- Excerpt provided:

Sunday, March 30, 2014

3.31.14 - Building your argument

Daniel Goldstein's TED Talk

  • You are the product. You, feeling something. That’s what sells.
  • Daniel make three types of appeals in his speech:
    • Rational 
    • Illustrative/Narrative 
    • Emotional 
  • Critique - let's get used to critiquing everything, even if we "like" it:
    • How does Daniel balance the conversational, scripted and performative styles of speech?
    • Where are his strengths/weaknesses?
Outlining Basics
  • Outlines serve the purpose of a roadmap for your argument; I only need to see the roads, I don’t need a satellite-view of all of the details. Just like it’s harder to plot out directions on Google Earth rather than Google maps.
    • No outline that look like you took a script and bulleted it.
    • That said, your outline should be specific to YOUR speech. It shouldn’t be so general that I can’t tell your outline apart from your classmates’.
  • Thesis Statement Writing/Outline Creation
    • Thesis = crux of argument
      • Supporting argument 1
        • Illustrative Example
      • Supporting argument 2
        • Illustrative Example
      • Supporting argument 3
        • Illustrative Example
  • Logic/Reasoning
    • Inductive versus deductive
      • Inductive starts with a set of examples/observations/data that lead to a general conclusion (theory)
      • Relies on general-enough examples that your audience won’t think of your data as an anomaly
    • Deductive starts with general rules or theories and uses it to say something about specific examples or data
      • This is the part where generalizing assumptions are dangerous - make sure you aren’t taking for granted a premise upon which your whole argument is based without making sure your audience supports it
  • Exercise: Working backwards and translating Lewis Black's rant into an organized outline:

The power of Vulnerability
  • As we watch this video please be prepared to discuss:
    • the strengths of this speech in relation to the three approaches to public speaking.

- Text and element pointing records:
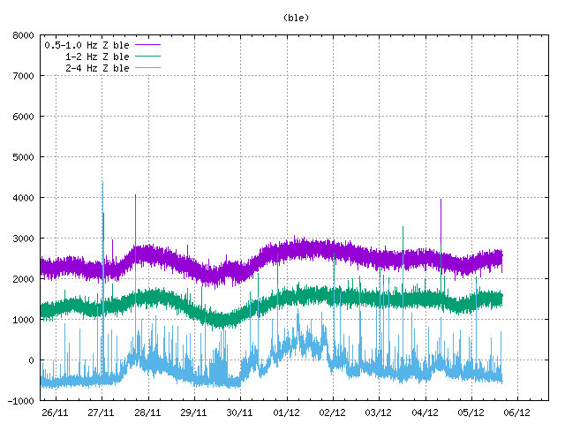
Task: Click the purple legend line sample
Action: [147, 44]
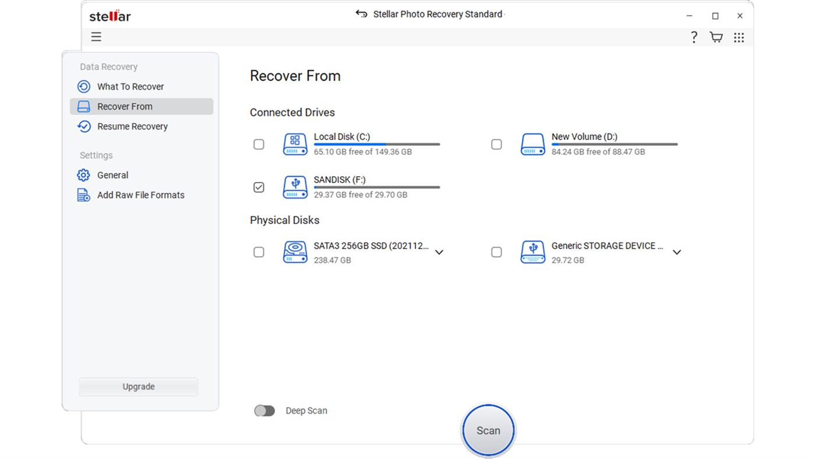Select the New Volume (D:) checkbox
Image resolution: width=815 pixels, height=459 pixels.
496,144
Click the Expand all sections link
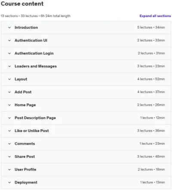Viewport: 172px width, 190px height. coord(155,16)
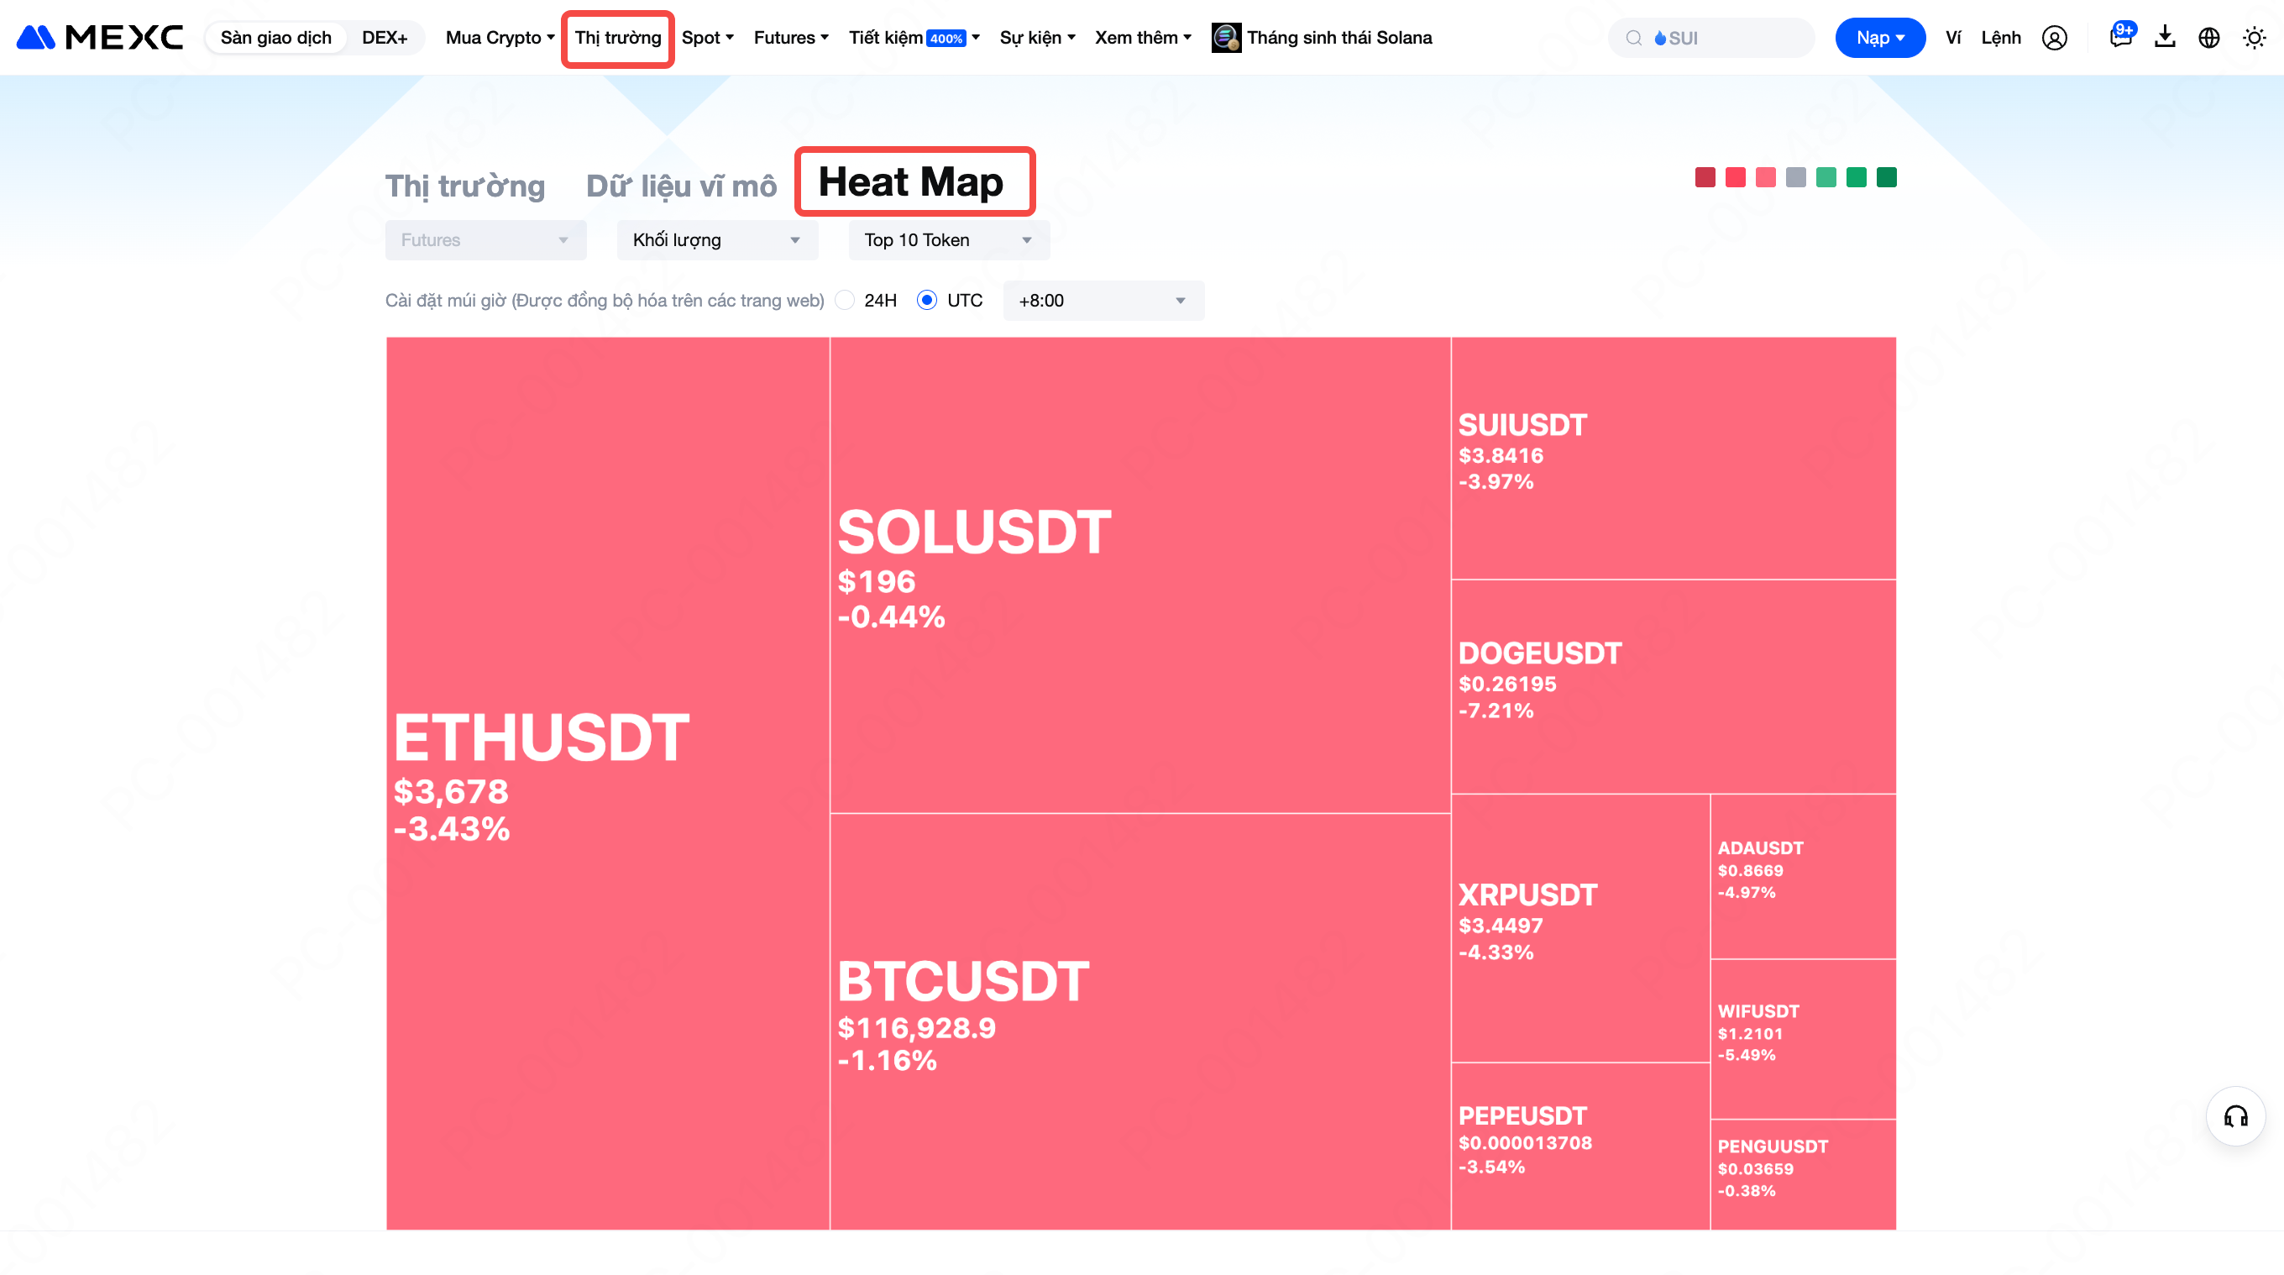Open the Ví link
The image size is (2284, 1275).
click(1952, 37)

==

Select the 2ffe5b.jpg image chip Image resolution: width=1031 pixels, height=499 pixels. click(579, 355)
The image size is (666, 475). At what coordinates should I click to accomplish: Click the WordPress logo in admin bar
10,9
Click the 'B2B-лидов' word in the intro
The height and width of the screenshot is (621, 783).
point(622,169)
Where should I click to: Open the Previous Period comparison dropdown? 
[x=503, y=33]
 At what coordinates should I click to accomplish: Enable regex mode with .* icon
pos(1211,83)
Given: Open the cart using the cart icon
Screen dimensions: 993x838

* * *

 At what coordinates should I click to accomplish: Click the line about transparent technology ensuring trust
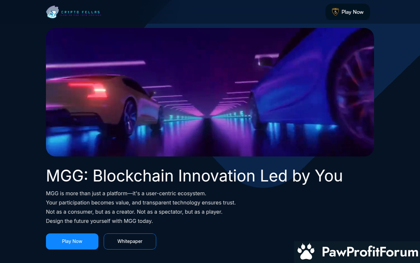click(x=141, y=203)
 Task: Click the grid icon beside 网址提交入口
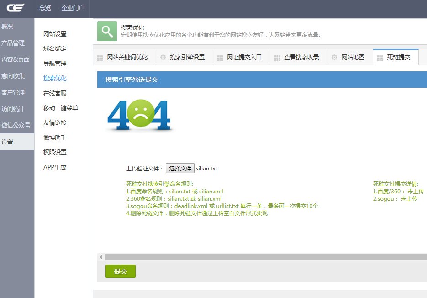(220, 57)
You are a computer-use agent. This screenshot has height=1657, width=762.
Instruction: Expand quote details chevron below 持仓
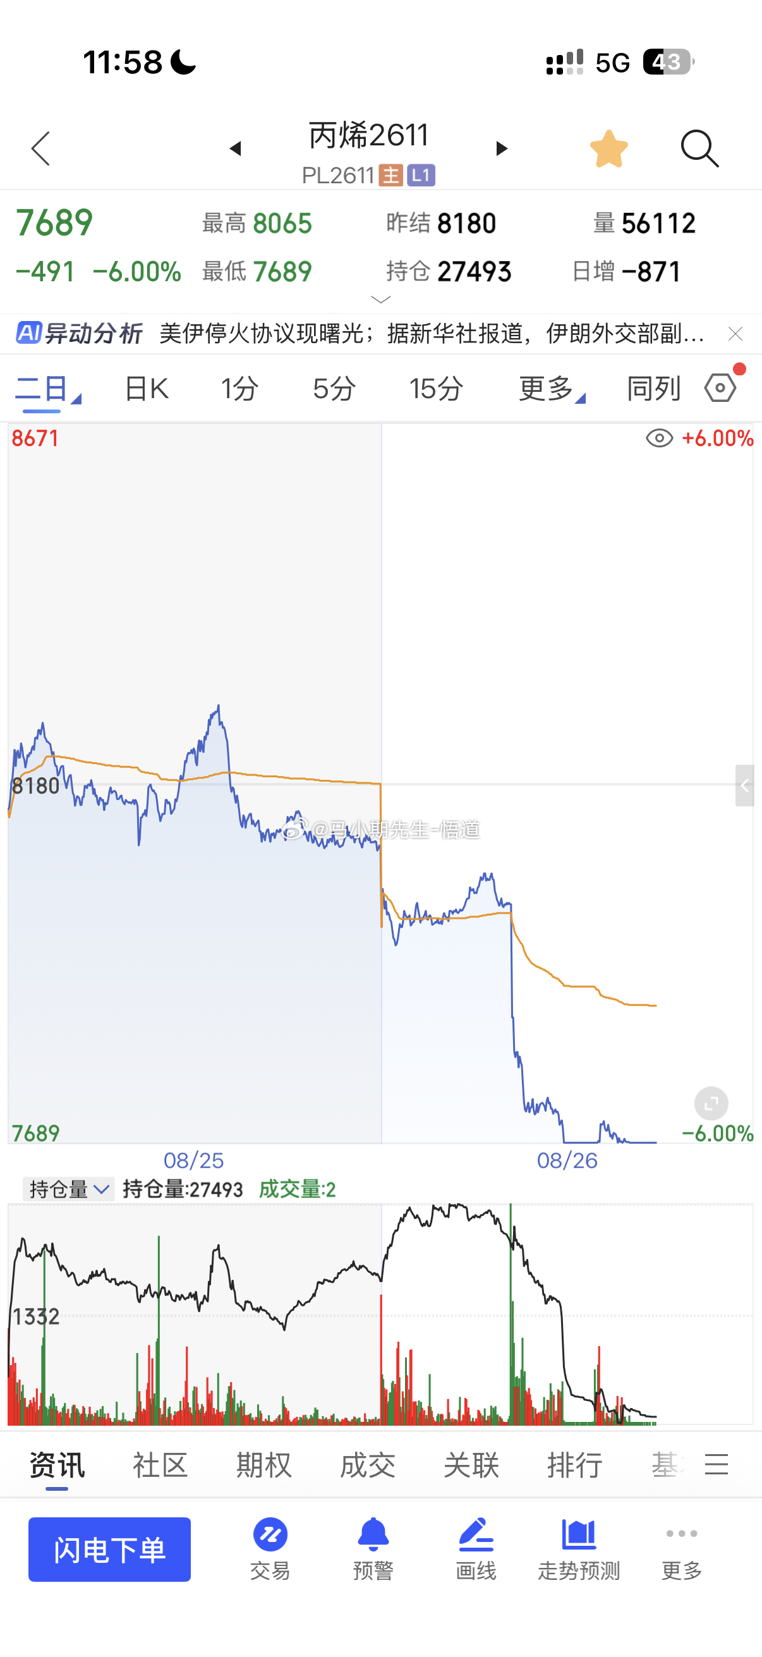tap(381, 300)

- Exercise instructions:
a - From the listing, pull out the lines from the one containing "Click the Expand all sections link" through the one containing "click(1952, 37)", and copy them word for word, with both ends included. Omit the pictures.
b - Extend the class notes on building an argument past their final line.

- The replies:
a -
Click the Expand all sections link
Viewport: 172px width, 190px height. coord(155,16)
Open the Ví link
The image size is (2284, 1275).
click(1952, 37)

b -
    • the ways in which the content of her speech is complemented to her style of speech making.
    • how the message of her speech can be applied to the upcoming Past/Present/Future speech assignment.

Listening and Ethics

  • No decision a speaker makes is politically or morally neutral. When you speak, you are by default editing by choosing what to say and what not to say; you are therefore issuing value and importance to various topics.
  • Be aware of your own personal/cultural/political biases. We all have frameworks that we use to make sense of the world. 

  • Linda Alcoff’s “The Problem of Speaking for Others.”

    • Determine your intentions: are your intentions to teach, or to learn?
    • Determine your vantage point: where does your cultural perspective differ from the perspective you are performing?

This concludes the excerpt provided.